=== Begin Enclosure ===
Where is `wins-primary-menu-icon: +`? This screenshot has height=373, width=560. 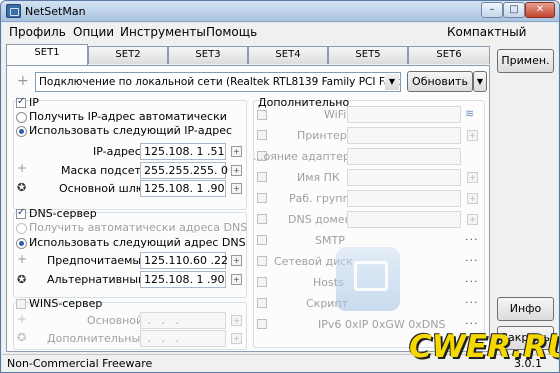
wins-primary-menu-icon: + is located at coordinates (236, 320).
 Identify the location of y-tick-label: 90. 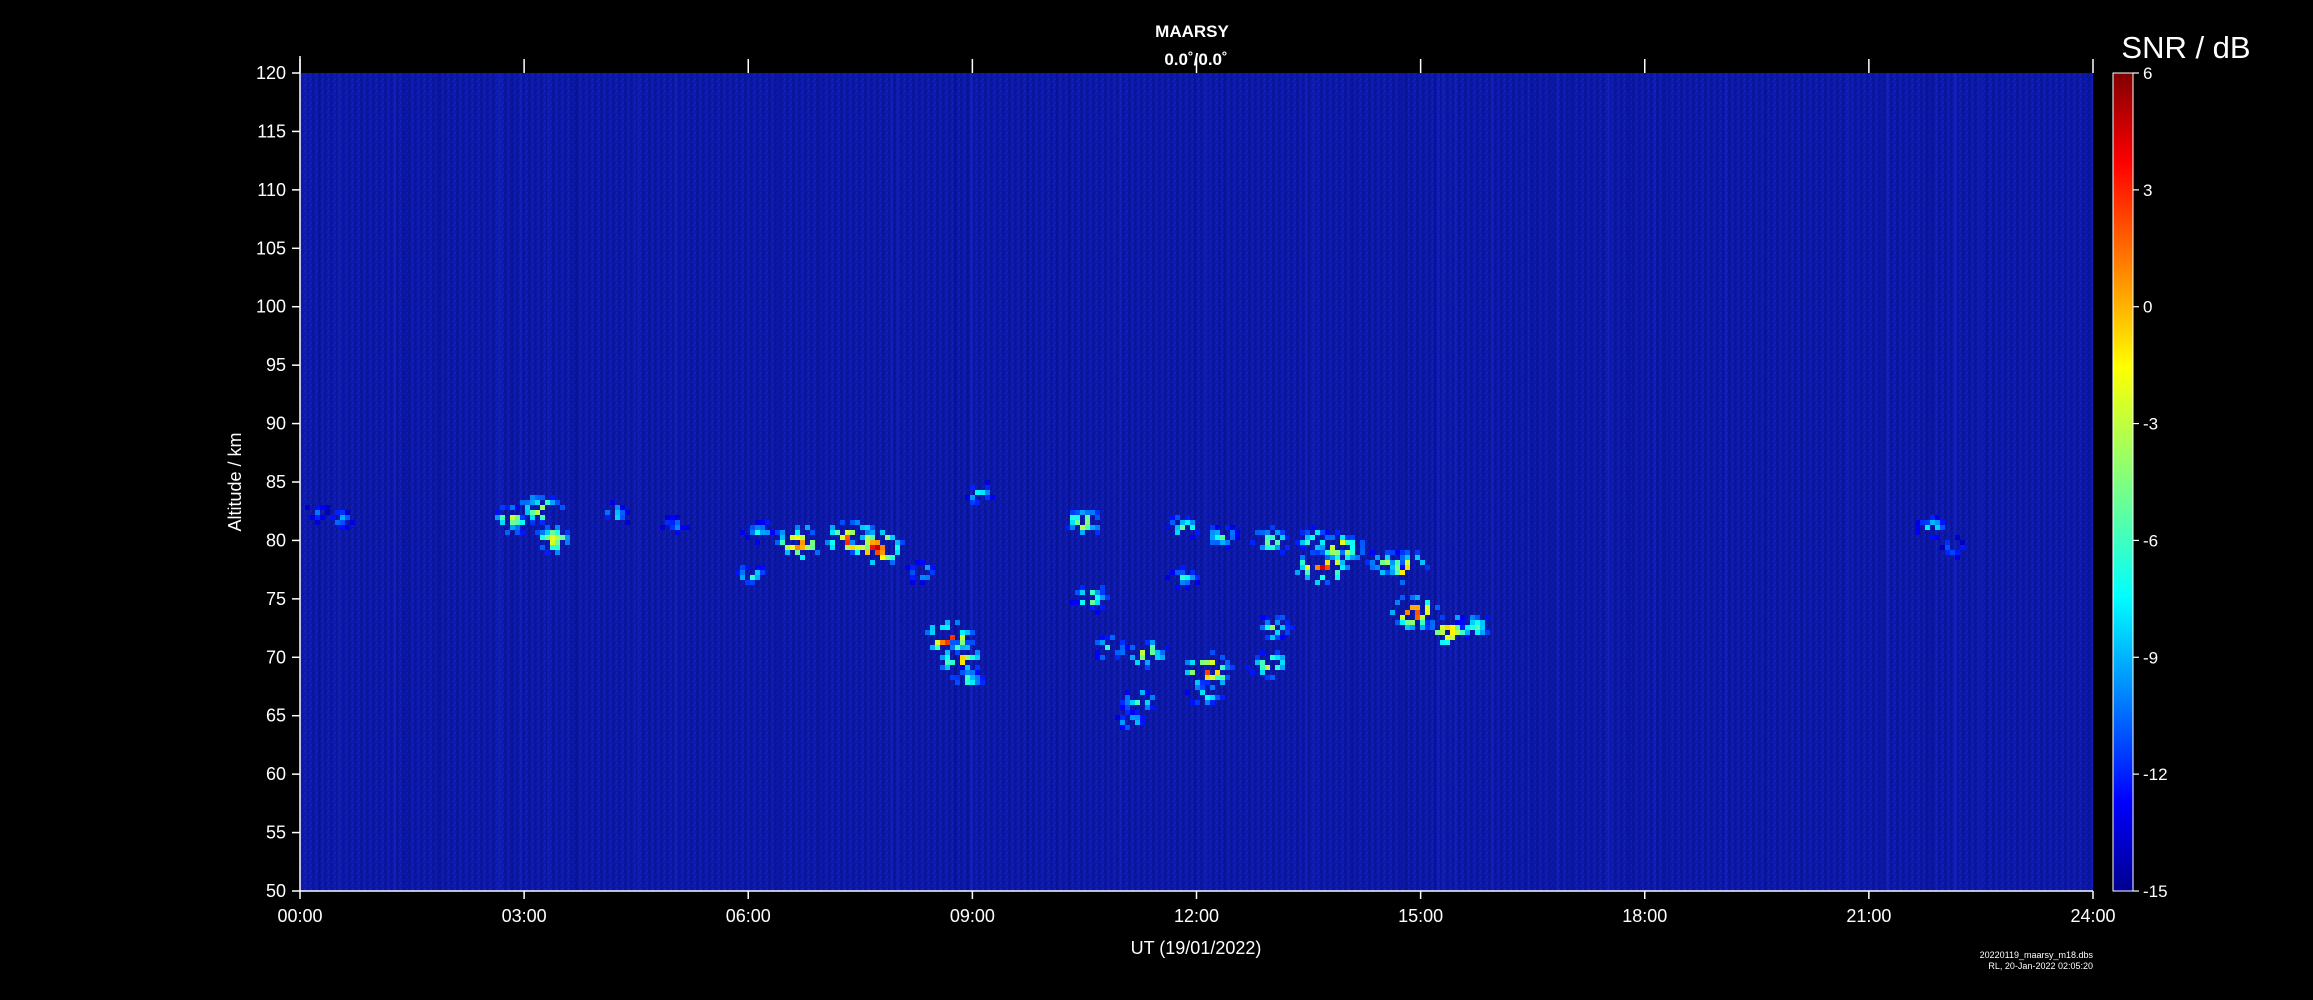
(276, 424).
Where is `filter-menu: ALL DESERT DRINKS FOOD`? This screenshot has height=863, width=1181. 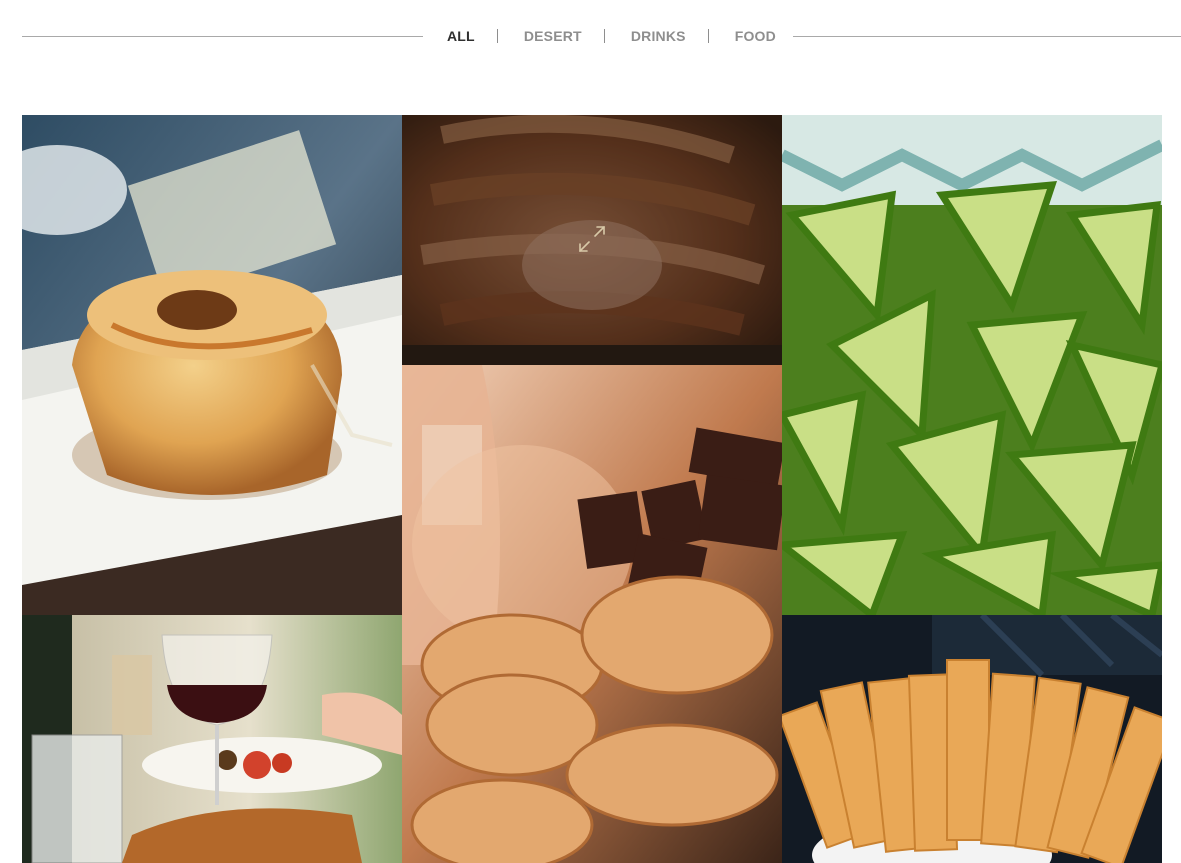 filter-menu: ALL DESERT DRINKS FOOD is located at coordinates (612, 36).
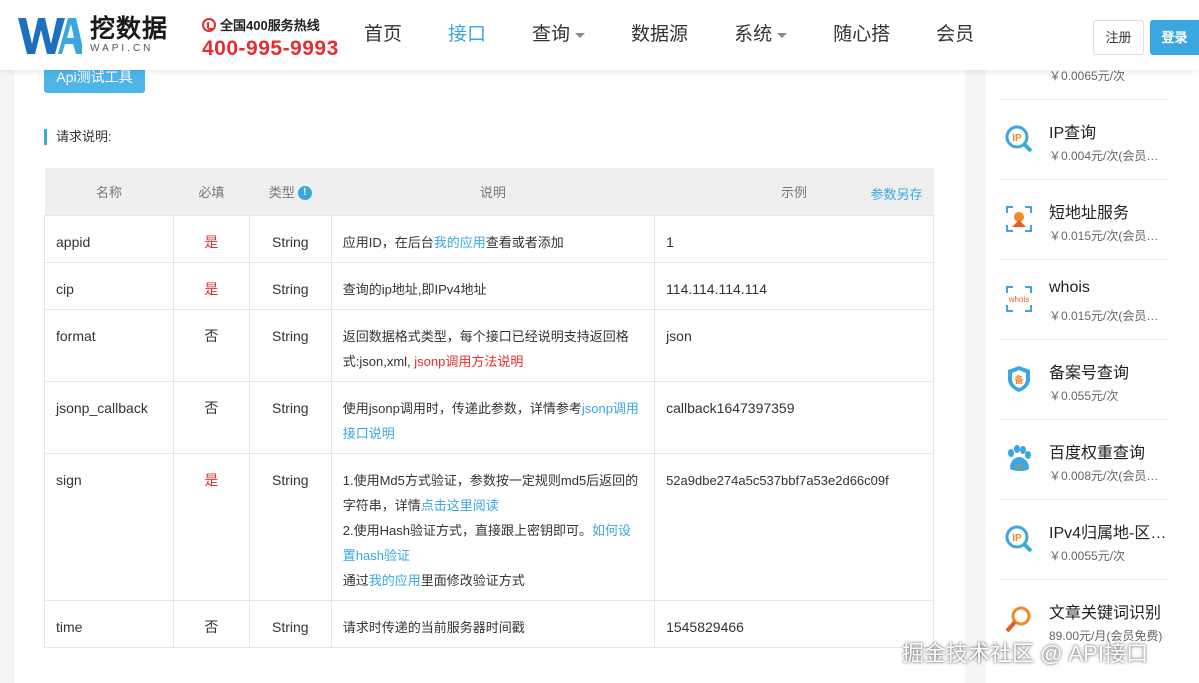  What do you see at coordinates (1073, 134) in the screenshot?
I see `api-name: IP查询` at bounding box center [1073, 134].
=== End Enclosure ===
**EXERCISE DESCRIPTION**
Can you lay out the items from the start up to and including the line with "(276, 424)." as a Markdown table with the columns n and Line, giving each row a number, skipping blank lines, and leaving the pictures out?

**TASK RESPONSE**
| n | Line |
|---|---|
| 1 | Where is `wins-primary-menu-icon: +`? This screenshot has height=373, width=560.  |
| 2 | wins-primary-menu-icon: + is located at coordinates (236, 320). |
| 3 |  Identify the location of y-tick-label: 90.  |
| 4 | (276, 424). |